[What you need to do] Images within the entries are to be omitted; the remainder must be reproduced exactly.

[Supplied data]
::::::::

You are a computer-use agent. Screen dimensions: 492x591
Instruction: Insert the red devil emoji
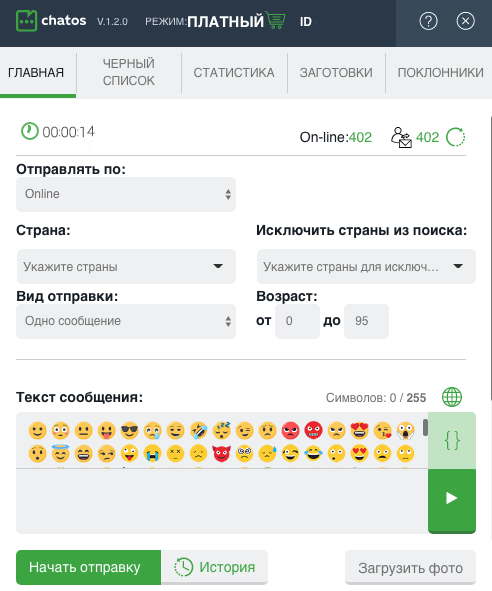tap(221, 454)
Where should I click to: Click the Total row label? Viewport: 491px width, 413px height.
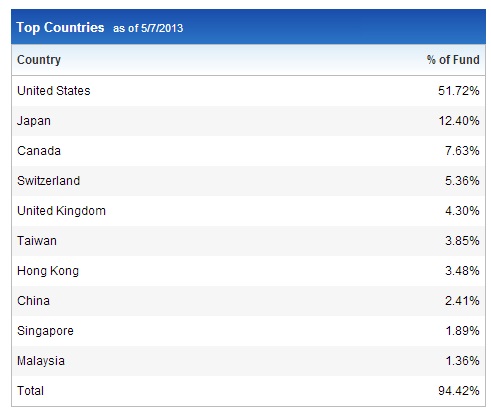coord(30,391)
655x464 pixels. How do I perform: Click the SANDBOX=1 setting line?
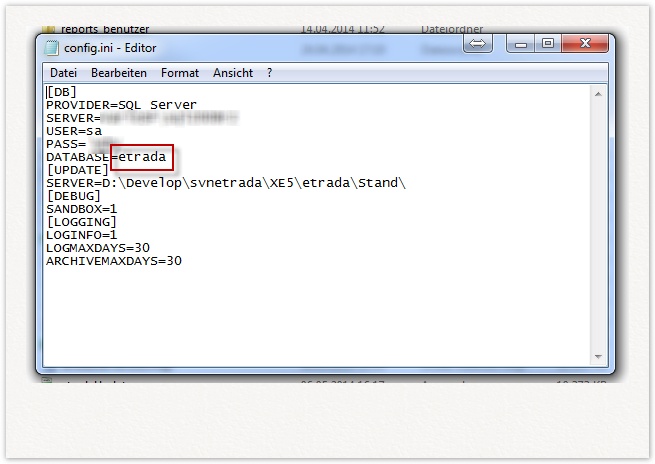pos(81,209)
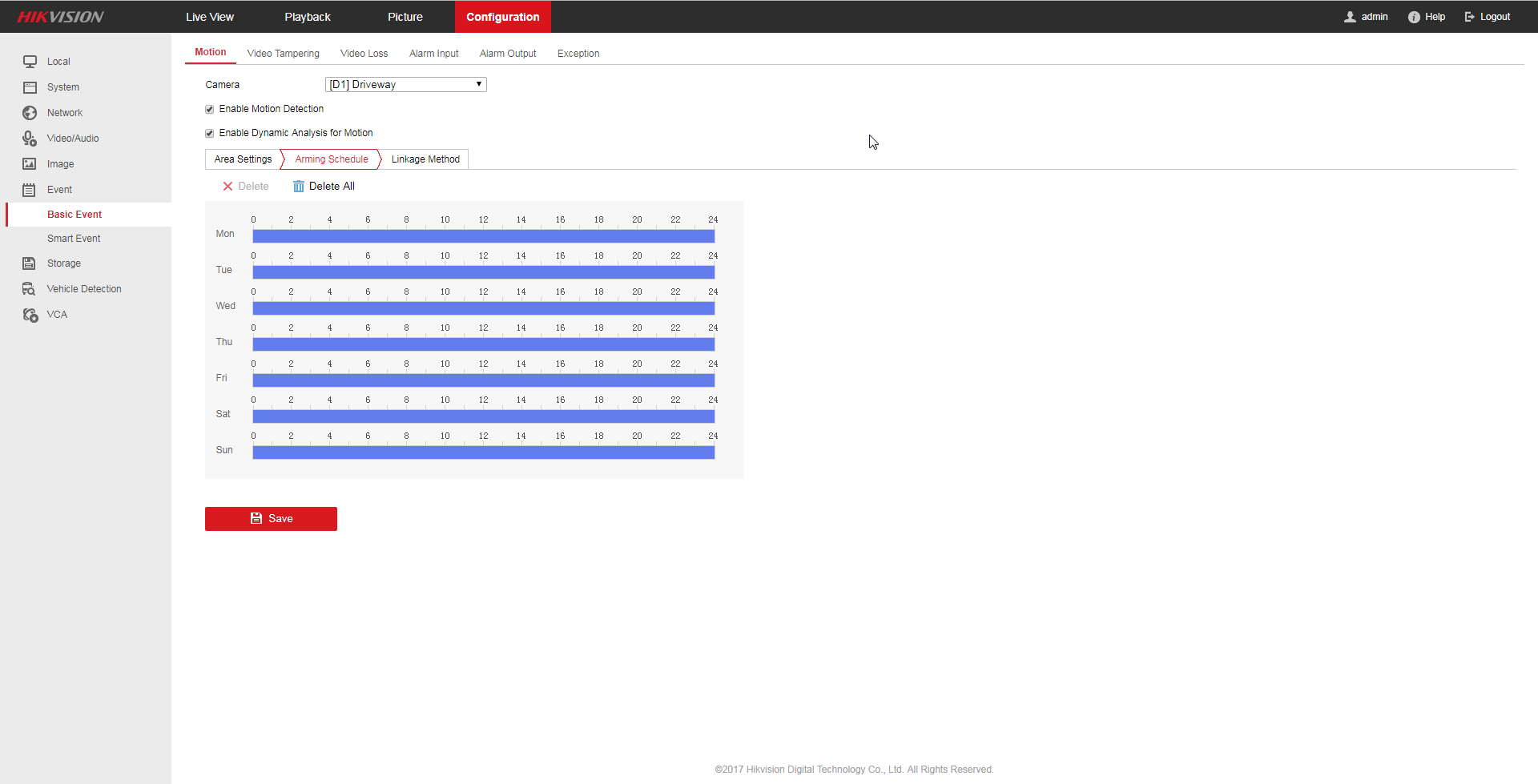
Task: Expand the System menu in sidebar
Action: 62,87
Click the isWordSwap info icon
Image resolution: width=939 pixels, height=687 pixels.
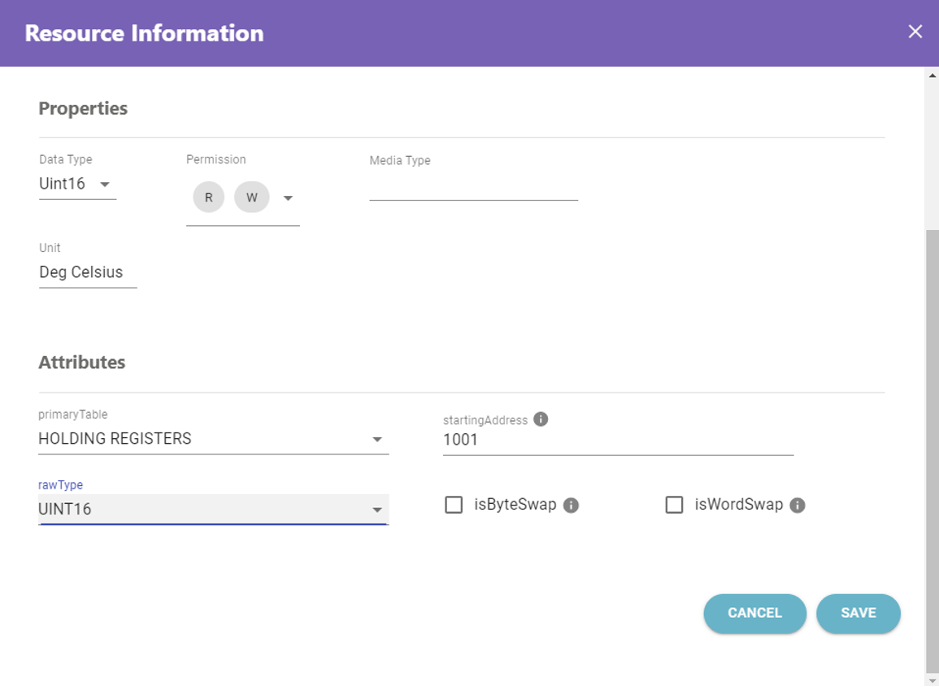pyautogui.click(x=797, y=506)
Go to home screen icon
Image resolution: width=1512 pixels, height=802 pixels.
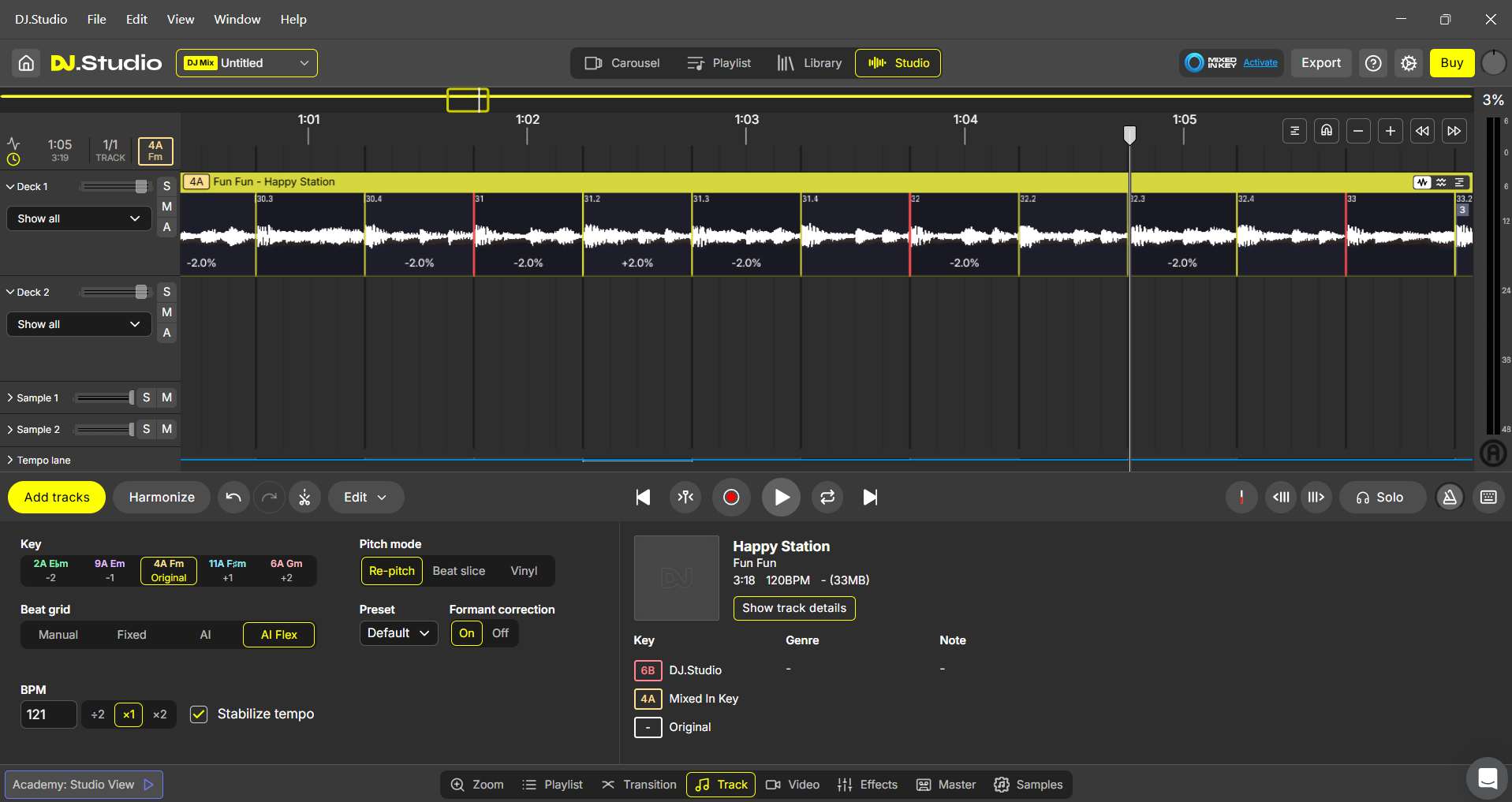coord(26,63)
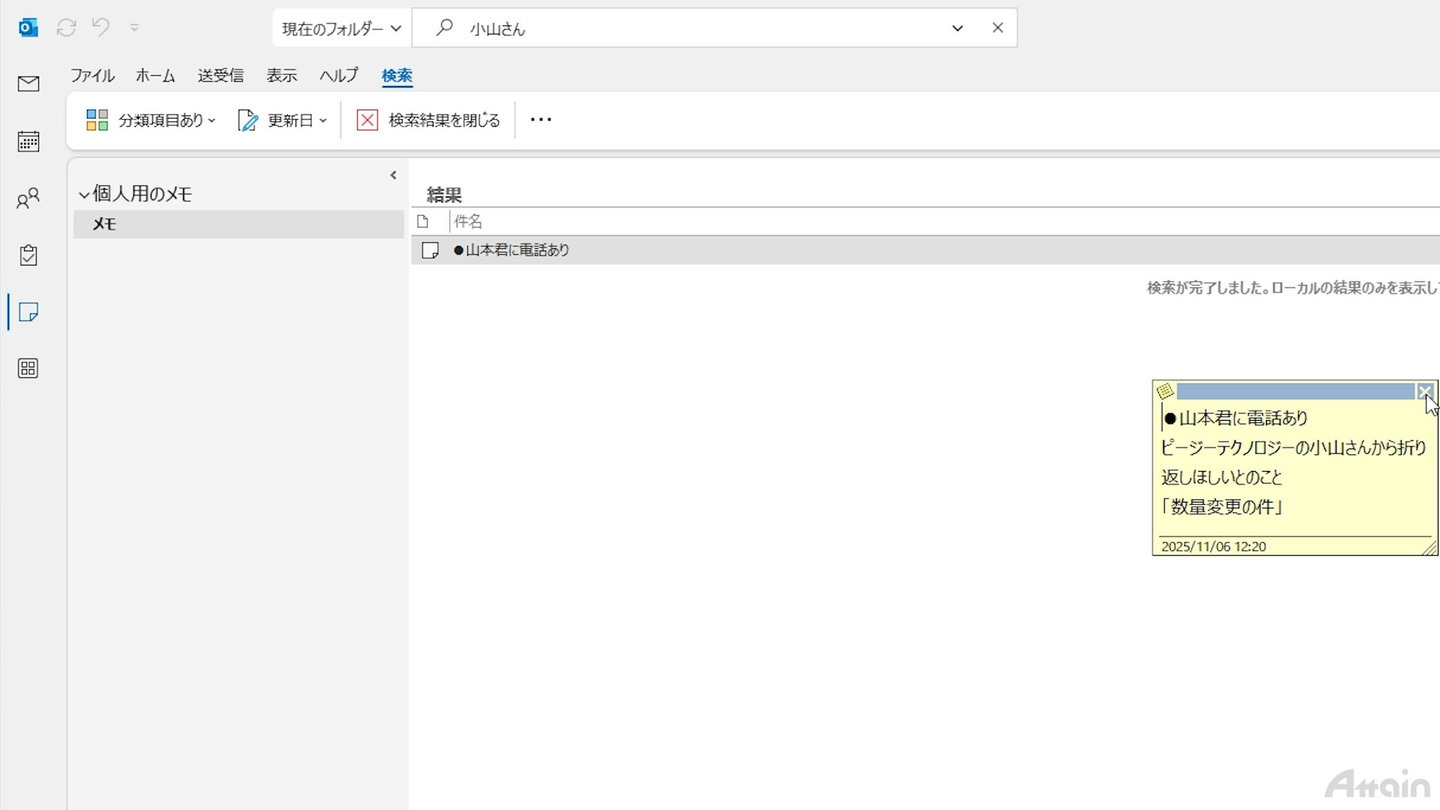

::::::::

[Your response]
You are a computer-use agent. Screen dimensions: 492x591
Instruction: Insert the red devil emoji
tap(221, 454)
Where should I click to: Click the Total row label? Viewport: 491px width, 413px height.
coord(30,391)
655x464 pixels. How do I perform: Click the SANDBOX=1 setting line?
pos(81,209)
Task: Expand the System menu in sidebar
Action: 62,87
Click the isWordSwap info icon
Image resolution: width=939 pixels, height=687 pixels.
pyautogui.click(x=797, y=506)
Go to home screen icon
Image resolution: width=1512 pixels, height=802 pixels.
coord(26,63)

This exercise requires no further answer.